In einer großen 1971 abgerissenen Mietskaserne auf dem Gelände des heutigen Comenius-Gartens befand sich die Kneipe „Richardsburg“, die ab Januar 1931 der SA als „Sturmlokal“ diente. In der Nachbarschaft regte sich Protest. Es organisierte sich ein Mieter_innenstreik gegen den Hausverwalter und eine Hausschutzstaffel, um die Aktivitäten der SA in der Kneipe zu überwachen. Die KPD führte regelmäßig Demonstrationen vor dem Haus durch. Auch die Scheiben der Kneipe gingen zu Bruch. Am 15.Oktober 1931 sollen sich laut Anklageschrift Kommunist_innen über die Kirchgasse genähert haben. Es kommt zu einer Auseinandersetzung mit den in der Kneipe befindlichen SA-Leuten. Der Wirt der „Richardsburg“, das NSDAP-Mitglied Heinrich Böwe, wird erschossen. 33 Kommunist_innen werden verhaftet, ein erster Prozess 1932 endet ohne Verurteilung einer_s Schütz_in. Im gleichen Jahr muss die SA ihren Treffpunkt in der Richardstraße wieder aufgeben.

Nach der Machtübertragung an die Nationalsozialist_innen nutzen sie diese Auseinandersetzung in der Richardstraße aus der Endphase der Weimarer Republik ab 1935 für einen zweiten, politischen Prozess, in dessen Mittelpunkt die vermeintlich zentrale Steuerung bewaffneter Aktionen durch die KPD stehen sollte. Mehreren Funktionären der Unterbezirksleitung der KPD in Neukölln war es jedoch gelungen sich vor Beginn des Prozesses nach Prag abzusetzen. Der sechs Monate dauernde Prozess vor dem Schwurgericht wurde von der nationalsozialistischen Propaganda in Form des „Völkischen Beobachters“ intensiv begleitet. Am 29.Februar 1936 wurden Bruno Blank, Helmut Schweers, Bruno Schröter, Walter Schulz und Paul Zimmermann zum Tode verurteilt. Zehn weitere Angeklagte werden zu insgesamt 110 Jahren Zuchthaus verurteilt. Vier der acht freigesprochenen Angeklagten blieben dennoch weiter inhaftiert und wurden in neue Verfahren verwickelt. Einer der Hauptangeklagten, Hermann Hagemann, wurde am 13.Februar 1936 „in seiner Zelle erhängt“ aufgefunden.
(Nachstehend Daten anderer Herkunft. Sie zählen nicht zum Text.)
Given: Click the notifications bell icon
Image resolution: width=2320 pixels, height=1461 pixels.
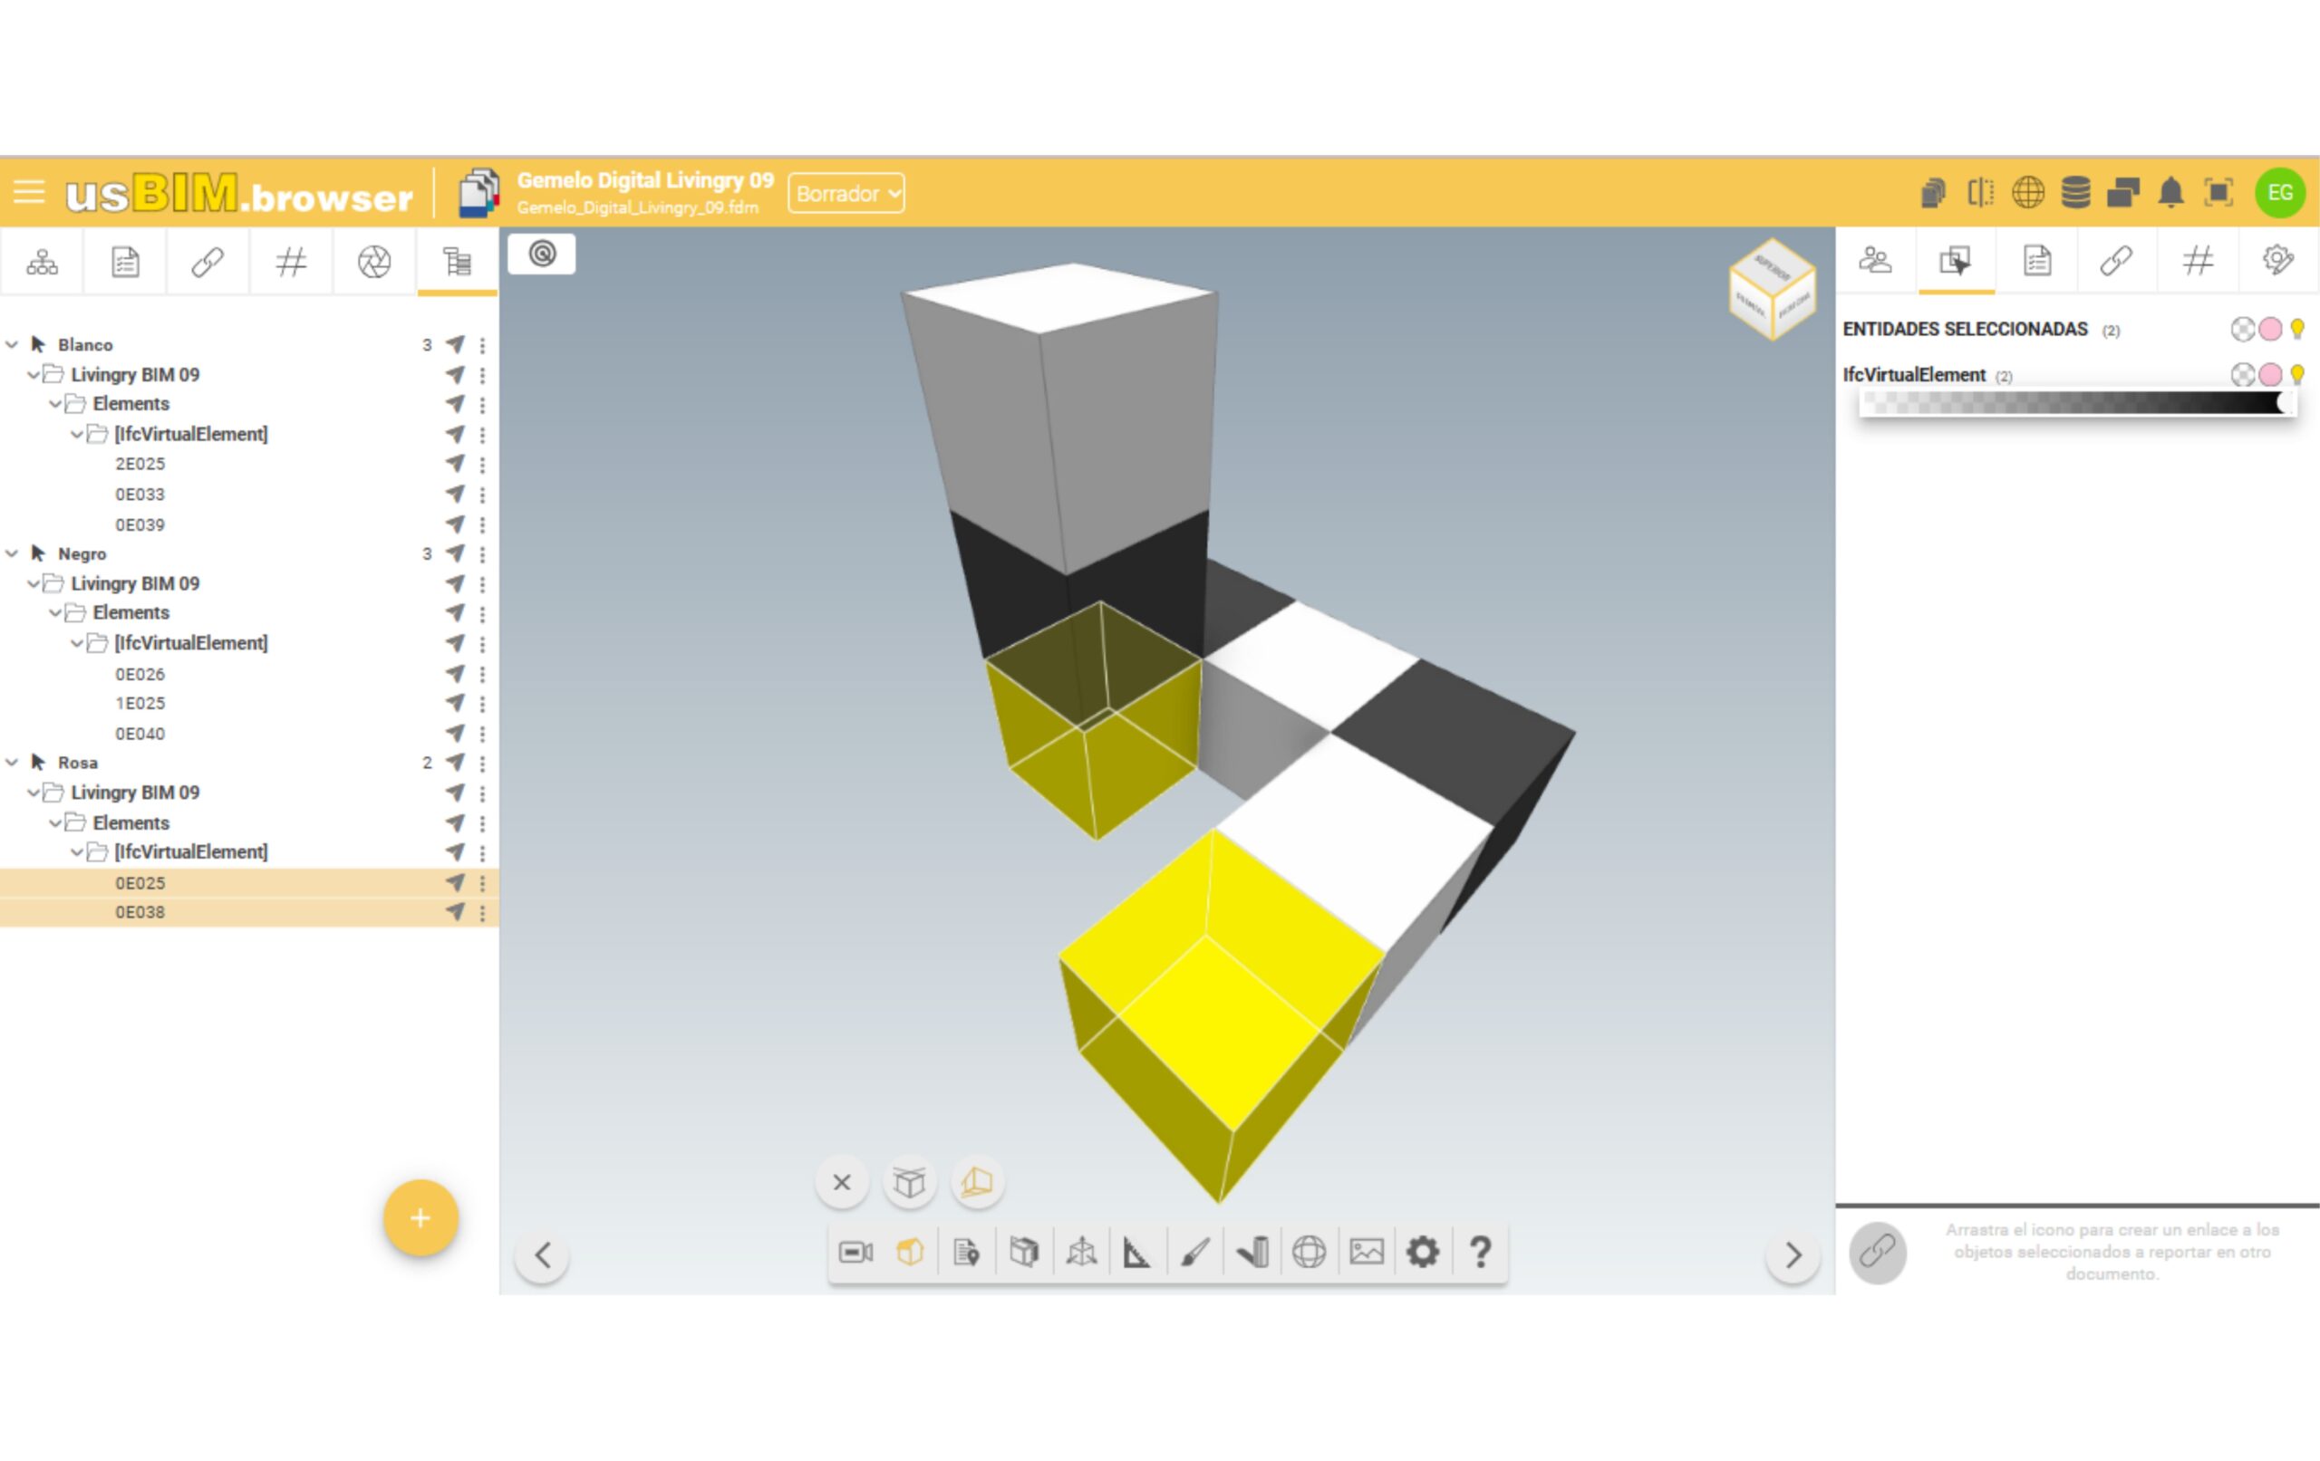Looking at the screenshot, I should (x=2170, y=193).
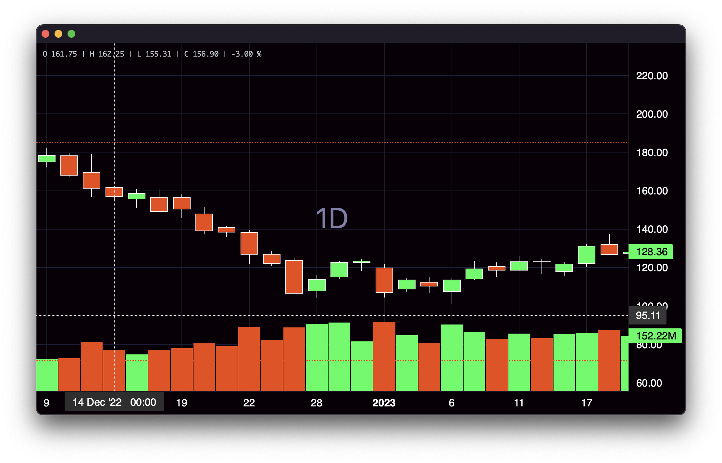722x463 pixels.
Task: Click the bold 2023 time axis label
Action: tap(384, 403)
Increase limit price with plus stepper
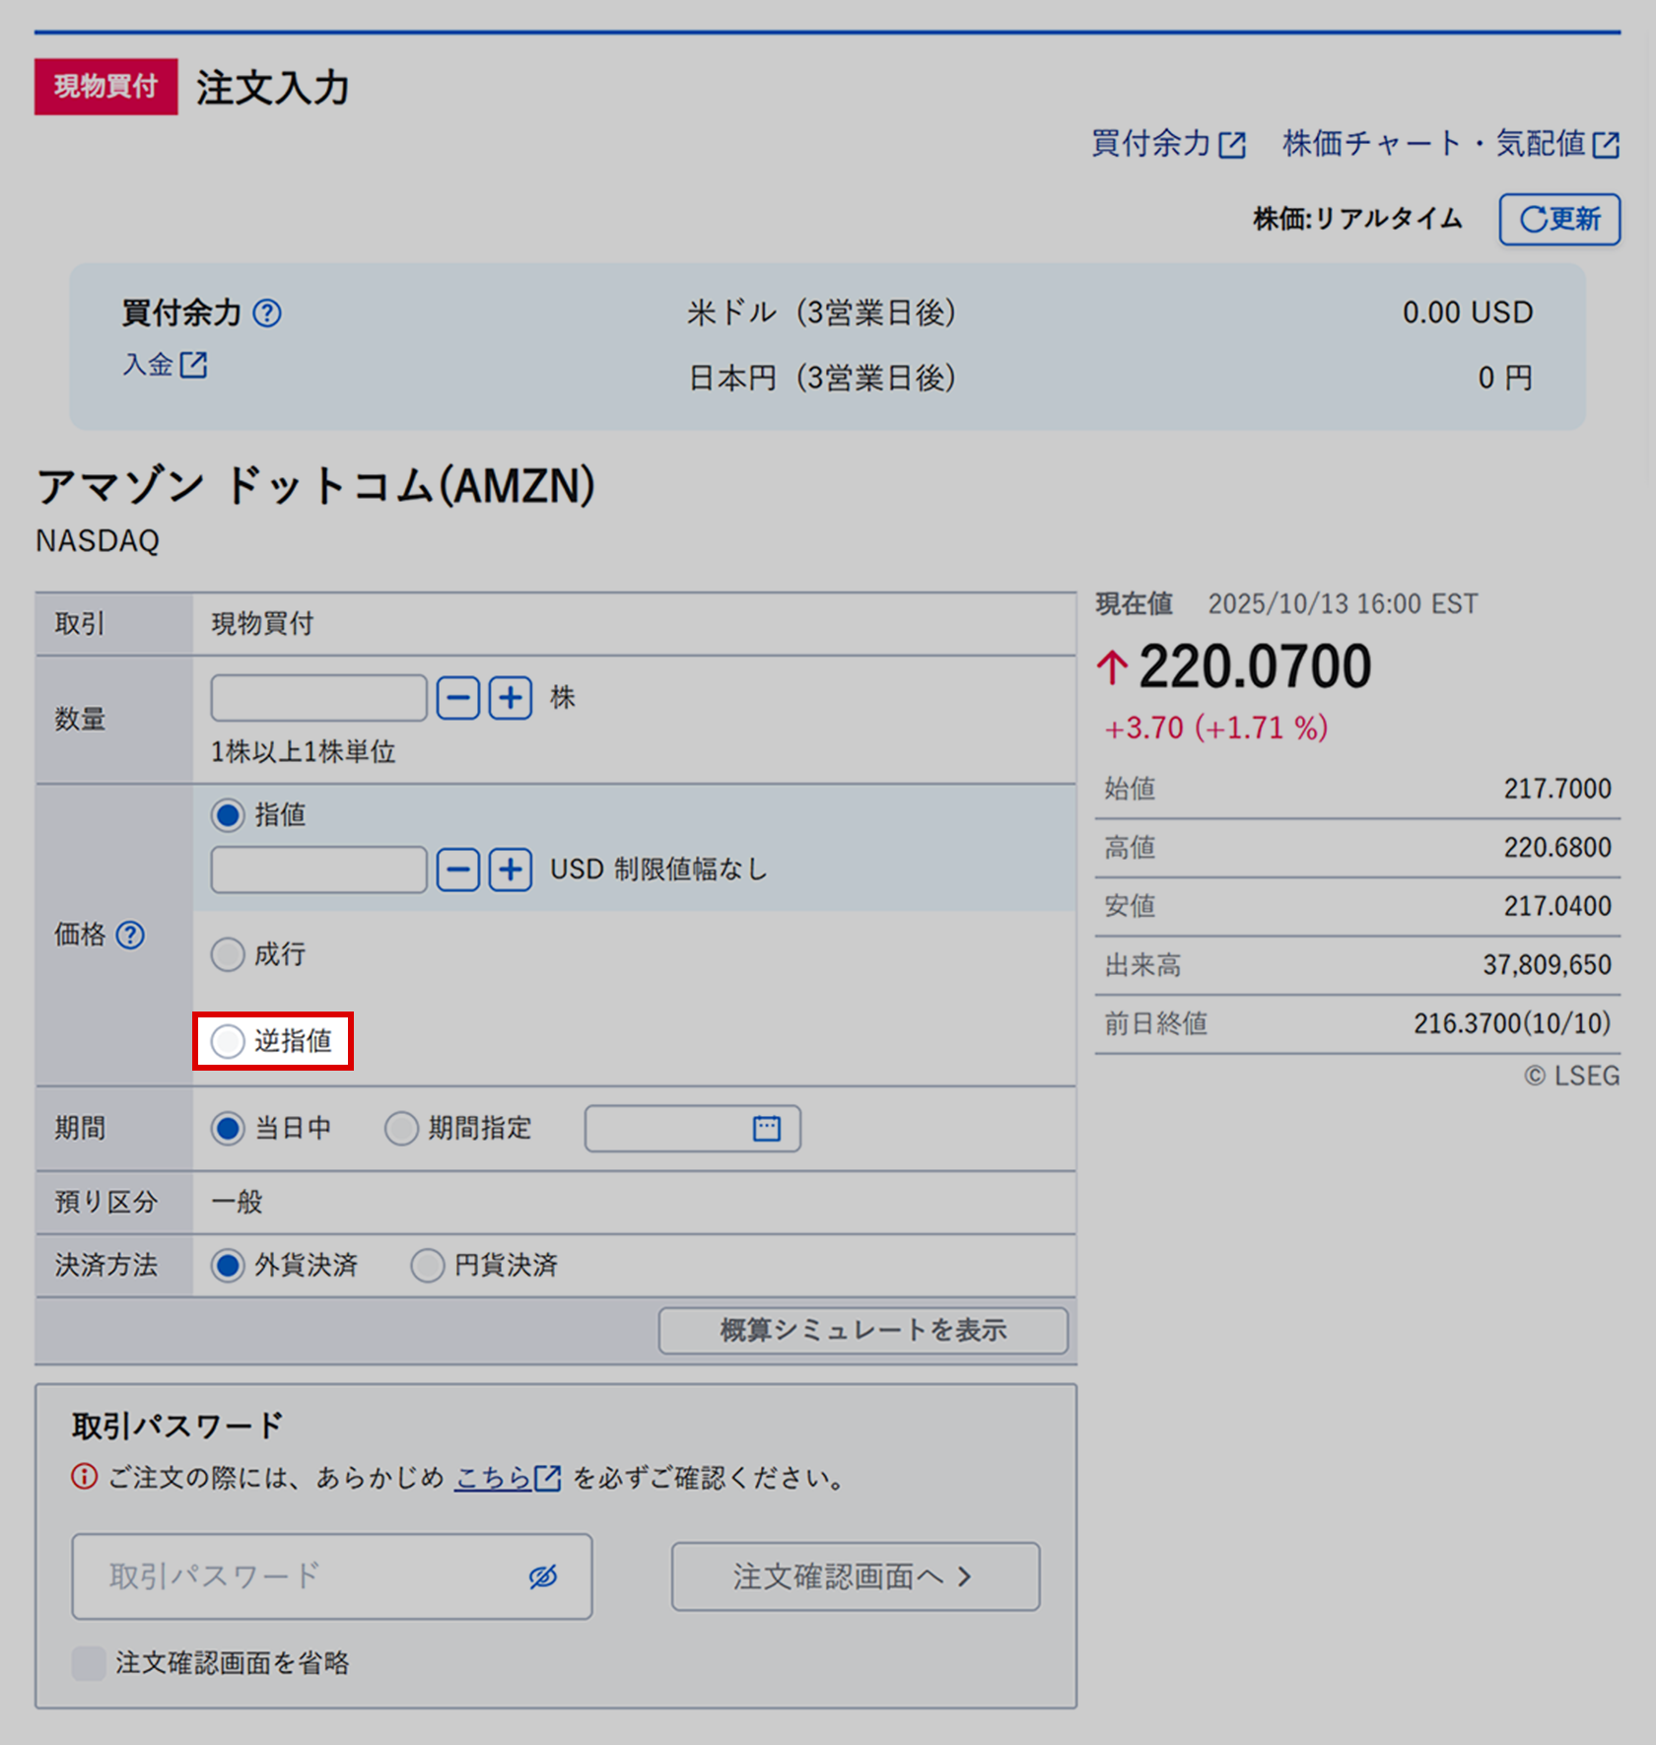1656x1745 pixels. (x=510, y=870)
In diesen Tagen jährt sich die Befreiung des Bezirks Neukölln durch die Rote Armee zum 75. mal. Dies nehmen wir zum Anlass, um euch hier und in der dazugehörigen Karte (http://befreiungneukoelln.blogsport.de/…/karte-orte…/) rund um den 28. April täglich einen historischen Ort in Neukölln vorzustellen. Es sind Orte von jüdischem Leben, Verfolgung und Widerstand.Dabei vergessen wir nicht, dass Antisemitismus, Rassismus und Neonazismus Teil des bundesdeutschen Alltags sind.